Caleb Peterson: I'm not gay! Why don't you just tell him you like him?
Kyle: That would be as futile as drug testing at the Gay Games.
Marc: [entering the bathroom] We need to talk.
Caleb Peterson: [in mid-pee] D-dude!
Marc: I wasn't being honest. Now, I got to talk about it now or...
Caleb Peterson: I'm taking a leak.
Marc: Hmm, please, I've seen it.
Marc: [addressing the dick] How ya doin'?
Kyle: Guys around here are like day-old donuts. I mean, I eat 'em because they're there, but you don't wanna invest anything in them.
Tiffani: My titties didn't "occur" to you? Look at them, Caleb! They occur to every man I meet, but not you!
Gwen: If you've never tricked with a chick, are you sure you pick dick?
Gwen: Joey! Just remember - every time you suck a dick, every time you poke some boy in the brown eye - just remember that you've eaten pussy! You ate pussy and you liked it!
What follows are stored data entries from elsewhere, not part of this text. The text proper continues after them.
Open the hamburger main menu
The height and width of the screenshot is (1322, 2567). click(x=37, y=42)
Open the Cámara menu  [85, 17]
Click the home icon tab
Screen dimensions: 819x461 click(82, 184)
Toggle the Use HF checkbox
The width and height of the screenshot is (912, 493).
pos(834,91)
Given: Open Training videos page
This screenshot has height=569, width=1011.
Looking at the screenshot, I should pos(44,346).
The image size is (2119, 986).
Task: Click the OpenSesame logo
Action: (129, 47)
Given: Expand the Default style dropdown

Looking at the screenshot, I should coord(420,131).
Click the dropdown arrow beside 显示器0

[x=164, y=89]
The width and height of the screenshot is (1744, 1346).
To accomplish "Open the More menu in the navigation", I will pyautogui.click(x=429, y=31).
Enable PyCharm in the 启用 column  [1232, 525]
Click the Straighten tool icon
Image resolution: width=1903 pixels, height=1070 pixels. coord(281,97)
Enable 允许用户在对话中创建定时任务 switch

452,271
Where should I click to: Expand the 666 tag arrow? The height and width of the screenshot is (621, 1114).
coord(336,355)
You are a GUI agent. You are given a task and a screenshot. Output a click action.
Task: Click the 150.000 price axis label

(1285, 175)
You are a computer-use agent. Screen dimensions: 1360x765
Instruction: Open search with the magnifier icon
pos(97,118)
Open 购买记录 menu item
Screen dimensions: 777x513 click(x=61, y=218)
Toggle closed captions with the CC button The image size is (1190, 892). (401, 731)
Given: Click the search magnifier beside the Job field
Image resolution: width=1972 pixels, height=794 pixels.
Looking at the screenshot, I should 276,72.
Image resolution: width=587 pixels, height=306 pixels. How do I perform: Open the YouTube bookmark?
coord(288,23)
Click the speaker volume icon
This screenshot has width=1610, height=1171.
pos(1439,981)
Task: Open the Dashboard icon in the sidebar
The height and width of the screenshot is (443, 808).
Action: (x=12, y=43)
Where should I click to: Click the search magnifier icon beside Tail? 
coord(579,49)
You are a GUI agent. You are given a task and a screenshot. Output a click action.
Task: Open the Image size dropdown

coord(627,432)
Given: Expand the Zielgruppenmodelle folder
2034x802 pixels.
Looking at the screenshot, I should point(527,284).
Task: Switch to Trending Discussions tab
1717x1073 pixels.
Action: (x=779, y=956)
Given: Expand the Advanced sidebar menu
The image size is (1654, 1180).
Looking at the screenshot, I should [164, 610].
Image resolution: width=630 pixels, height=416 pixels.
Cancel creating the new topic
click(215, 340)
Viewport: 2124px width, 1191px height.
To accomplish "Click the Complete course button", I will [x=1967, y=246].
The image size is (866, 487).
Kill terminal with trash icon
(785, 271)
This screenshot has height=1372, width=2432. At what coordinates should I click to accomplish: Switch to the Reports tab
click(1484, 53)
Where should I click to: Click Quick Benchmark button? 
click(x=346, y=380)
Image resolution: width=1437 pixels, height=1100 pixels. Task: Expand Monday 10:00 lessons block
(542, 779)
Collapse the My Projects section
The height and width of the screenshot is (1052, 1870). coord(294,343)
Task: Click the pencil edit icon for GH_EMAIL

[as she has sex with Caleb]
Gwen Anderson: Eat it, little gay boy!
[Tiffani stands in the doorway]
Tiffani: I hear you have phone trouble, Miss Thing.
Kyle: That's Mister Miss Thing to you.
Caleb Peterson: Tiffani?
Tiffani: You little hose huffer!
Frank Peterson: Why don't you come join us?
Tiffani: Gomez, Morticia, and little Wednesday.
Jamie Peterson: Love you, gay bro.
Frank Peterson: [to all] Come on, I said family hug. We're all family here.
Susan Petersoon: [to all] Well, come on.
Gwen: [caught up in the emotional moment] Oh, what the fuck!
Gwen Anderson: You never mentioned Tiffani.
Susan Petersoon: Tiffani was a bitch.
Jamie Peterson: I liked her.
Frank Peterson: She was cute.
Caleb: What the hell are you making?
Kyle: Sausages. Big. Fat. Sausages.
Caleb: Dude, people don't eat sausages. You're supposed to make like spaghetti or some shit.
Kyle: Fine. You wanna cook?
Caleb Peterson: This isn't a kegger, bro. This is, like, serious. Who'd you invite?
Kyle: Like they said to Anne Frank, why don't you answer the door and find out?
Kyle: Being gay is more than... listening to good music and eating low-fat foods. There are certain things you have to do to convince the general public.
Caleb Peterson: Oh. We could stage a bashing.
Caleb Peterson: I waited twenty-four days to have sex with you.
Tiffani: Well, I didn't want to seem like a slut!
[Caleb and Marc return to Marc's darkened, vacated apartment]
Caleb Peterson: [calling out] Gwen!
Marc: Oh, trust me. If she were here, she'd be all up in our pubes.